A total of $25 million has been raised for a National Trades Union Congress training fund to help workers upgrade their skills, said labour chief Chan Chun Sing.
As the Government will match each dollar raised by three dollars, this means the NTUC Education and Training Fund has $100 million to date. This is halfway to its $200 million target.
Investment income from the fund will be used to subsidise course fees for union members for more than 3,200 training courses, capped at $250 a year.
Mr Chan said yesterday that such skills upgrading is crucial to help workers cope with structural changes like technological disruptions, which can mean that "career transitions will become the norm".
Speaking at the May Day Rally, he said the fund will also be used to develop quicker ways of creating courses to keep workers up to date with current trends.
Today, it can take a year or more to roll out a module. This includes three to six months to figure out market demand, another three to six months to curate a syllabus, and a few months more to get workers to go for training.
But this speed at which the courses reach people is "just too slow for the new economy", said Mr Chan, who is a Minister in the Prime Minister's Office.

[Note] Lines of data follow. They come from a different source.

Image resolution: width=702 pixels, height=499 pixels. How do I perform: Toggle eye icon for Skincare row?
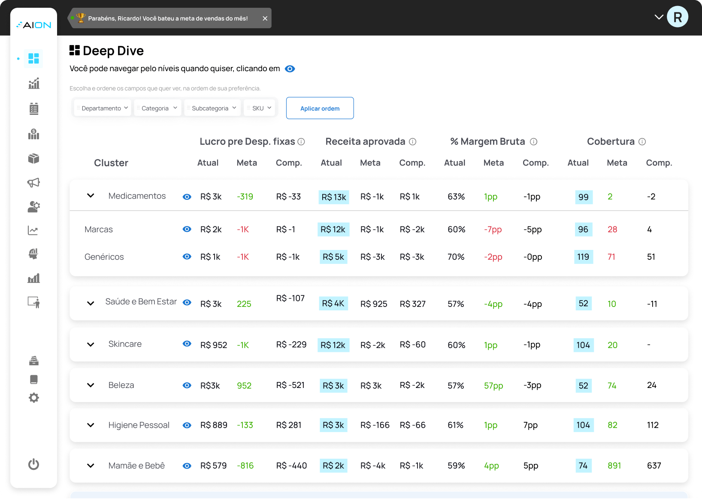(187, 344)
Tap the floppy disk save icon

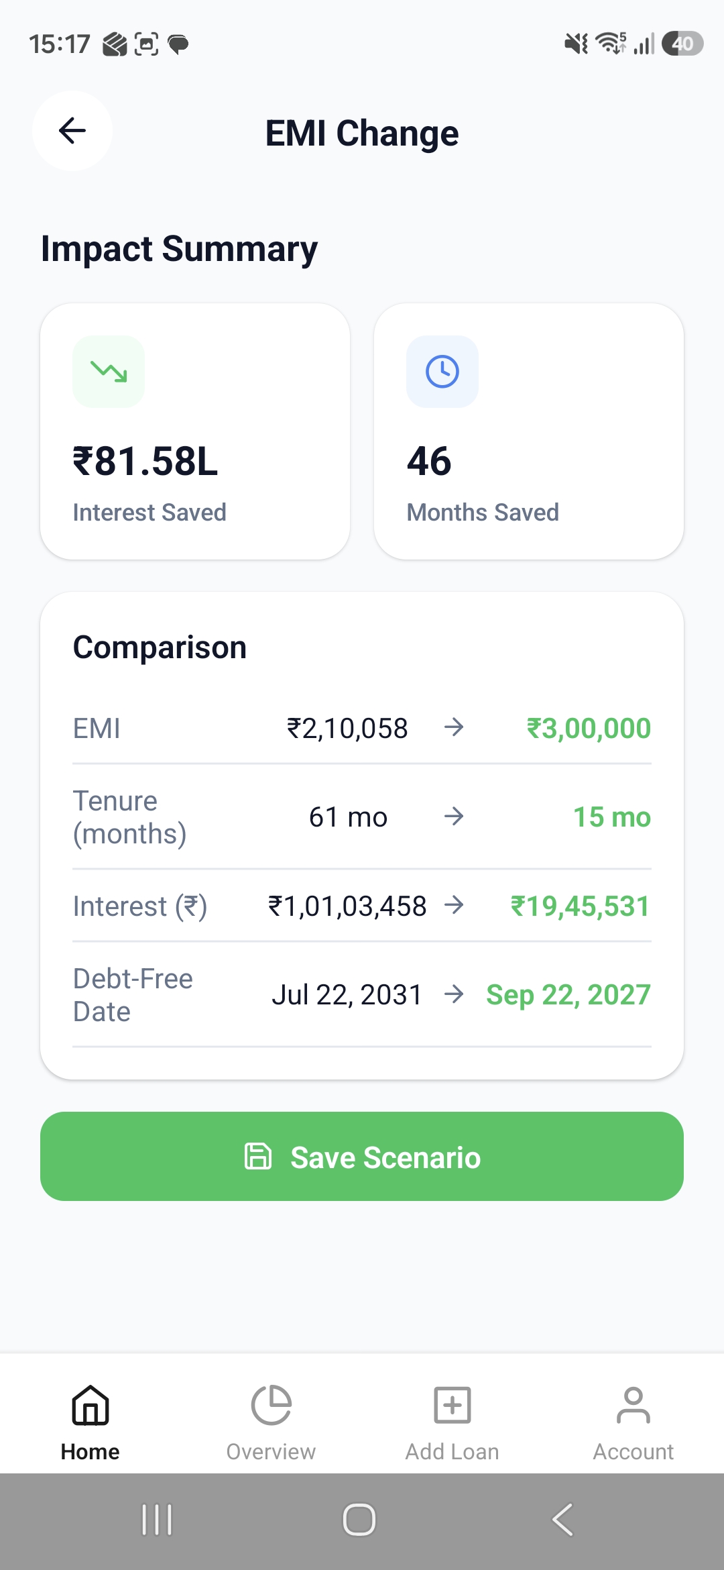tap(258, 1157)
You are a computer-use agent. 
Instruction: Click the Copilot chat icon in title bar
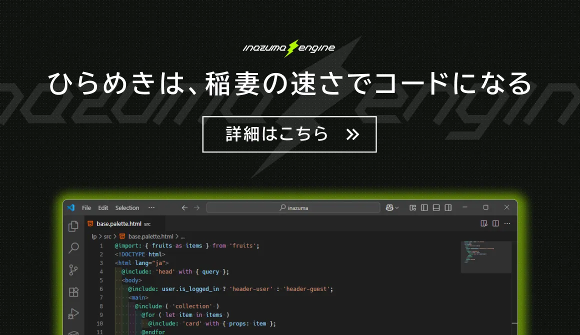[x=389, y=208]
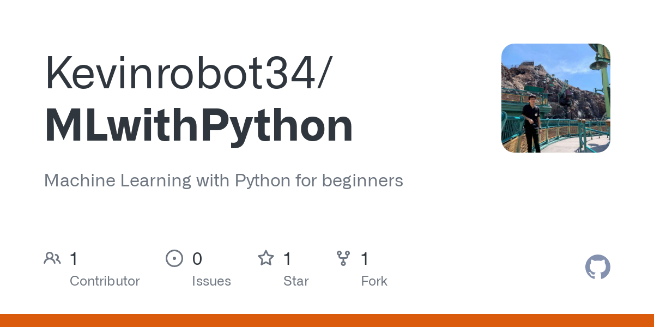This screenshot has height=327, width=654.
Task: Click the star outline icon
Action: click(266, 258)
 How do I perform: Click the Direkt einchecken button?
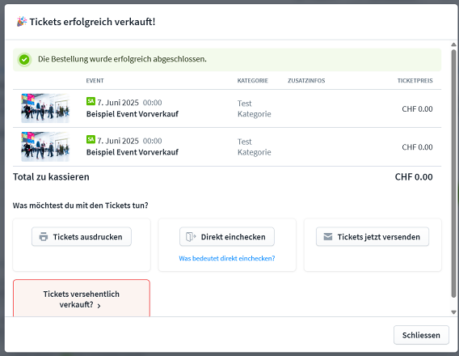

He painted a picture of workers having apps through which they could download "bite-sized" modules a day or two after an event.
Referring to mobile games, he said: "If you can imagine Pokemon Go, Candy Crush, when a new module is launched every few days, can you imagine the same kind of gamification for learning?"
NTUC will work with 14 institutes of higher learning to offer such bite-sized, modular courses.
He also stressed that NTUC must continue to reinvent itself, and unions cannot be the only way the labour movement reaches workers.
Unions are one of five prongs of the labour movement, said Mr Chan as he illustrated this strategy with a picture of a starfish with five arms. The four other groups the NTUC wants to reach are:
•Professions and professionals, managers and executives;
•Small and medium-sized firms;
•Freelancers and the self-employed; and
•Migrant workers and foreign domestic workers.
Freelancers are not recognised as employees in many other countries or entitled to enjoy the labour movement's benefits, he noted. "We do not let semantics stop us in Singapore. As long as they collect a pay cheque, we will reach them."
The NTUC has embarked on a drive to stay relevant by representing more workers and reaching a wider range of Singaporeans.
To this end, NTUC's social enterprises are exploring an integrated set of services such as healthcare and eldercare for Singaporeans from cradle to casket.
For instance, insurance provider Income and supermarket chain FairPrice can help with a baby's needs. "We want that relationship to continue as they grow up," said Mr Chan, adding that NTUC's social enterprises could also serve young children, working adults and seniors.